Une pratique sociale individualisée

L’emploi du singulier ou du pluriel pour désigner le(s) téléspectateur(s) participe de la définition de cette notion. En France, regarder la télévision est une pratique sociale qui a commencé par être collective avant de devenir rapidement individuelle. En effet, les premiers programmes de télévision avaient pour téléspectateurs des individus, aux profils sociologiques relativement diversifiés, rassemblés dans le cadre du mouvement des télé-clubs. En 1950, alors que seule une petite partie du territoire est couverte par le réseau de diffusion, l’achat d’un téléviseur représentait un investissement tel (150 000 francs en moyenne, alors que le salaire de près de la moitié des Français était inférieur à 25 000 francs par mois) que l’on organisait une souscription dans certains villages permettant l’acquisition collective d’un poste. On parlait alors d’« associations de réception collective des émissions télévisées » ou de « coopératives de spectateurs ». Il s’agissait de se retrouver, une, deux voire trois soirées par semaine, dans la salle communale ou dans la salle de classe, pour « voir la télévision » (Dumazedier, 1955 : 17). Il s’agissait bien de découvrir ce nouveau média, objet de phantasmes éducatifs, culturels et de divertissement, avant de venir regarder un programme en particulier.

Une photographie en noir et blanc montrant un groupe d'hommes de dos, attablés dans un bar café, et regardant un écran de télévision dans le fond.

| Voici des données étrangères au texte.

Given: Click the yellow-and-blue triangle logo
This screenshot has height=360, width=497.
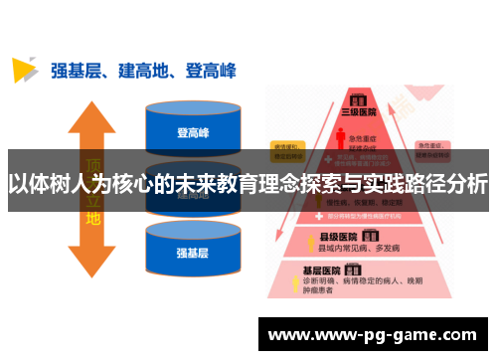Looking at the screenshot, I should pos(24,70).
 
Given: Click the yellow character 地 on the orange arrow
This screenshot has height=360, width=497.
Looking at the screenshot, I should pos(92,218).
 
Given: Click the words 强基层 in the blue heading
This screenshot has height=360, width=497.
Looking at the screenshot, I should pos(75,71).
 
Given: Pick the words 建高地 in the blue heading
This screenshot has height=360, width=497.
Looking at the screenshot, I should pos(141,71).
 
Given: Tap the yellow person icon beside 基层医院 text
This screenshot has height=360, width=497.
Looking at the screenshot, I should pos(295,286).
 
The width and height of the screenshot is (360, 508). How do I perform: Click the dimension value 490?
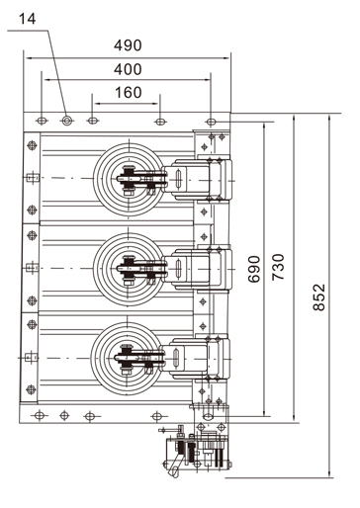pos(128,45)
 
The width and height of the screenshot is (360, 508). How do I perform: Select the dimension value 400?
pos(128,69)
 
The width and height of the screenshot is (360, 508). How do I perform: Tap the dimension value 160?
pos(129,93)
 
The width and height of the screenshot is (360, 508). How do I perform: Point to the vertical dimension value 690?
pos(254,269)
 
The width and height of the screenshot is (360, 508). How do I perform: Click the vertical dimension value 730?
pos(278,267)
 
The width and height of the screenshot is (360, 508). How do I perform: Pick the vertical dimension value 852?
pos(318,297)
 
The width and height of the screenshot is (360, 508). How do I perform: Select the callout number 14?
pos(27,19)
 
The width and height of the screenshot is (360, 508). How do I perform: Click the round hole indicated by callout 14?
pos(67,121)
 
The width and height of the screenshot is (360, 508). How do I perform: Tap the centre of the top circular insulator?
pos(129,179)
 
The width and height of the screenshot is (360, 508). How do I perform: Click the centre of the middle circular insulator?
pos(129,269)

Diffusion d’un match de football dans un café d’Amsterdam, Pays-Bas, 1967. Source : Eric Koch, Nationaal Archief / Anefo (CC0 1.0).

 

Lorsque les prix des récepteurs ont baissé et que la télévision a fait son entrée au sein des foyers individuels, les usages ont d’abord été collectifs, sur le modèle du rassemblement familial dans le salon, tel qu’initié aux États-Unis et en Grande-Bretagne. Ce qui a servi de justification aux programmateurs pour valoriser la diffusion des « programme[s] le[s] moins contestable[s] », c’est-à-dire les programmes potentiellement les plus consensuels, susceptibles de rassembler petits et grands devant l’écran (Souchon, 1990 : 101). Par la suite, la pratique téléspectatorielle s’est individualisée, à mesure de la multiplication des chaînes et du nombre de postes – aujourd’hui d’écrans – par foyer. À l’heure actuelle, on observe une diversification des manières d’être un téléspectateur : on regarde de la télévision en différents lieux et temporalités et sur différents appareils. Pour autant, cela ne semble pas (encore ?) modifier en profondeur le rapport des individus à la télévision (Blanc, 2015 ; Combes, 2015). Notamment pour les adolescents, la pratique du média en solo ne s’explique pas tant par la quête d’une programmation alternative, mais participe plutôt d’une revendication d’autonomie caractéristique de cette tranche d’âge : « les jeunes interrogés n’ont pas, loin s’en faut, abandonné une pratique collective de la télévision et […] celle-ci continue toujours de jouer un rôle important dans la construction des liens qu’ils entretiennent avec les autres » (Kervalla, Loicq, 2015 : 91). De même, la figure du « téléspectateur nomade » demeure encore un mythe (Lejealle, 2009).

 

Une expérience subjective

En 2014, le Conseil Supérieur de l’Audiovisuel (CSA) estimait à 96,7 % la proportion de foyers en France équipés d’au moins un téléviseur (Conseil supérieur de l’audiovisuel, 2014). Cela signifie-t-il que ces individus sont de facto des téléspectateurs ? Une réponse par l’affirmative est perçue comme trop réductrice par les sciences humaines et sociales, qui ont progressivement fait évoluer la définition de téléspectateurs, considérant que les individus ne se définissent pas au regard d’un taux d’équipement mais doivent être envisagés comme des acteurs sociaux actifs. En effet, les sciences humaines et sociales ont mis à distance la définition lexicale consensuelle (« Personne qui regarde et écoute la télévision », [Larousse, s. d.]), pour faire le choix de s’intéresser aux performances des spectateurs.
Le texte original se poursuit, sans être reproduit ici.